Solved! Go to Solution.
Hi @nivnat ,
In my example, I'm admitting that you will always sum 0 for every group and that they are all sorted somehow.
So, after those assumptions, I'm using a running total to do an accumulate sum and then a multi-row to identify the different groups.
Take a look at the example and let me know if that works for you.
Best,
Fernando Vizcaino
Many thanks! That works for most of my data. But I forgot to mention that there are a couple groups where the sum need not be zero, but they have to be classified as a different group. The problem with this is it works until it hits a group where sum never becomes zero so for the rest of the id it categorizes it as the same group when it's actually not.
I've tweaked the data to include this condition too.
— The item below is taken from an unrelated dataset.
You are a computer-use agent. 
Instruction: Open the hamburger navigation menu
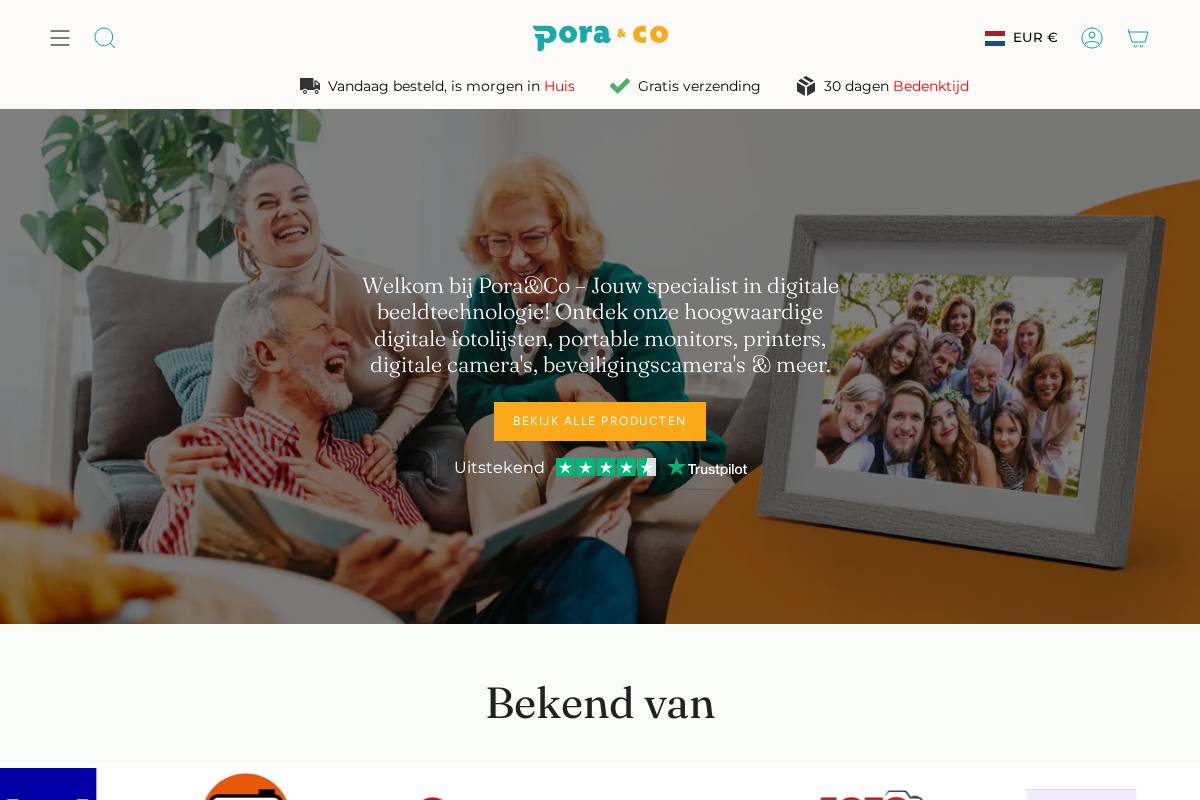pos(60,38)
What I get is:
id | amount | group |
76 | 6.67 | 1 |
76 | -6 | 1 |
76 | -0.67 | 1 |
93 | 9.33 | 2 |
93 | 3.67 | 2 |
93 | -3.67 | 2 |
What I need is:
id | amount | group |
76 | 6.67 | 1 |
76 | -6 | 1 |
76 | -0.67 | 1 |
93 | 9.33 | 2 |
93 | 3.67 | 3 |
93 | -3.67 | 3 |
Any help is much appreciated.
Hi @nivnat ,
Maybe I am oversimplifying your problem, but take a look at the example attached and let me know if that works for you.
Best,
Fernando Vizcaino
Yes! That solves the problem. To make it understandable, if we think of positives as credit issued and the negatives as credit used, I only needed the ones where the credit was completely used. To use up your credit, you have to have a sum of zero so the first part solves that, for the remaining, I just grouped by the positives because they have credits that are unused.
Thanks!